Todos os esforços para saber quem é o adversário foram em vão. Assim, não há muito a fazer até o momento do jogo. “O Interporto, por incrível que pareça, é um adversário que fugiu totalmente do nosso planejamento. Esse jogo ficou fora de tudo o que foi planejado antes da competição. Nós não tivemos condição de mandar o observador para assistir o jogo deles contra o Moto. Não tivemos acesso ao DVD do jogo”, confessou o técnico Roberto Fernandes, com as palavras de um mero curioso. “O que sabemos é o que qualquer outro ser humano que acompanha futebol sabe”, prossegue.
O Interporto é a equipe em maior ascensão no estado do Tocantins. É o clube atualmente bicampeão estadual e mantém uma base forte, com a maior esperança de gols voltada para o atacante Éder. Que na lateral-direita do Interporto, um antigo remista, Pedro Balu, é uma das armas com informações sobre o Leão.

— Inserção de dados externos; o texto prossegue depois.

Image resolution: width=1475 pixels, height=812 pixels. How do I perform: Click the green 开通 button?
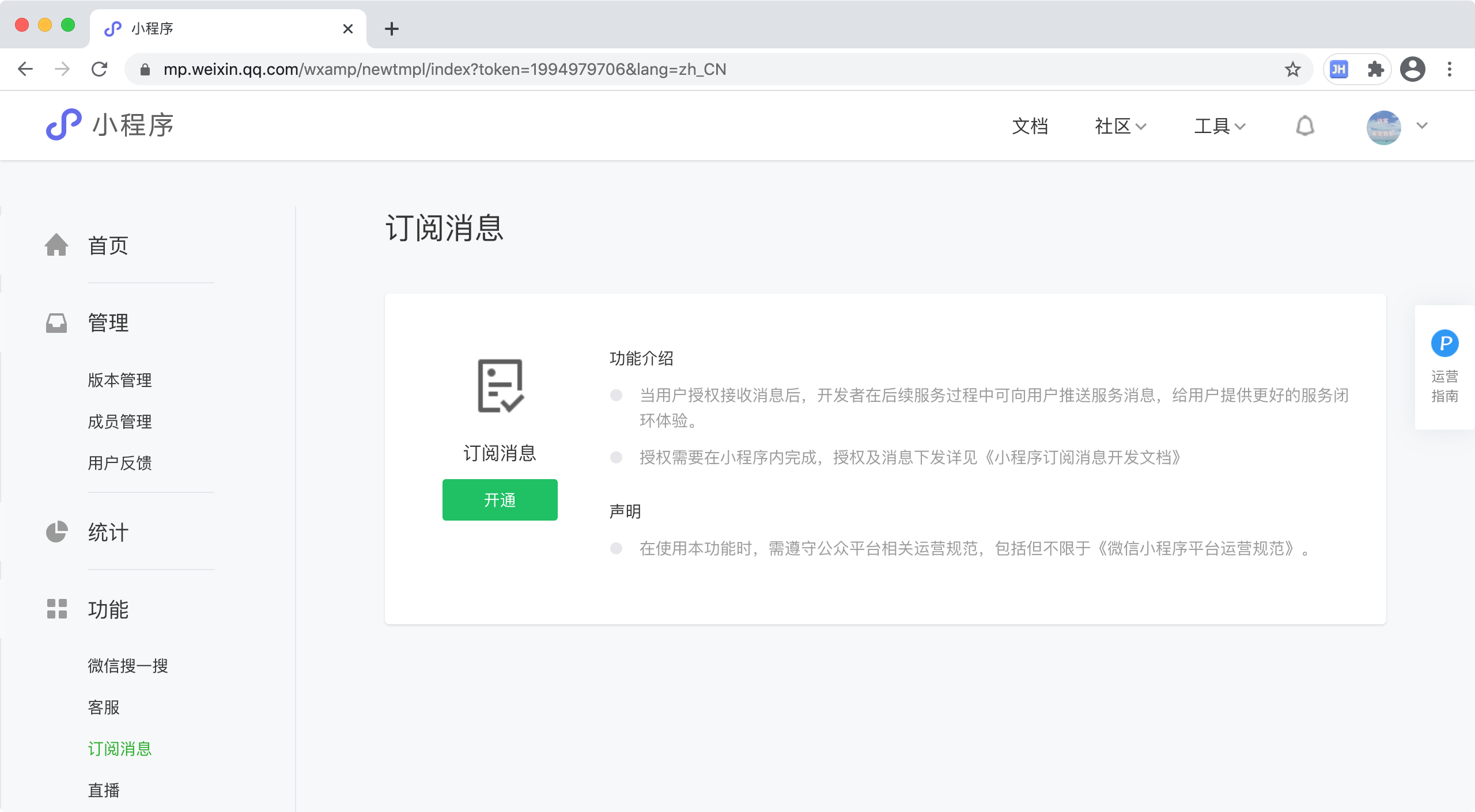pyautogui.click(x=500, y=500)
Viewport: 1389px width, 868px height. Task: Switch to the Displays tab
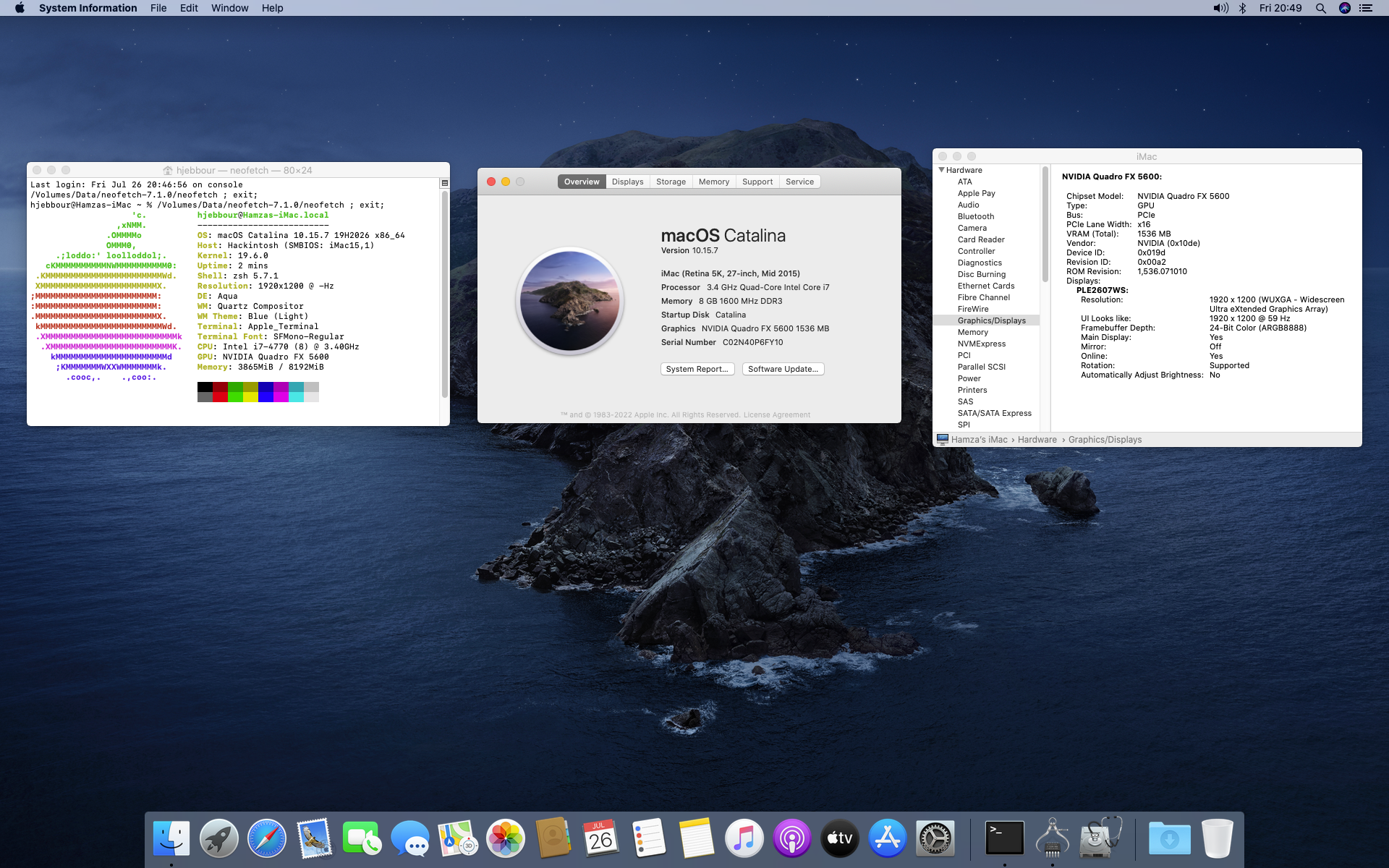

Por essas e por outras, a partida será, até o apito inicial, uma grande incógnita, que deve ser repreendida da maneira mais ofensiva que os azulinos encontrarem. “Interporto é um time que ninguém sabe nada aqui. Só vamos saber às vésperas do jogo, 30 minutos antes. Vamos esperar o momento para saber quem são eles”, completa o volante Dadá.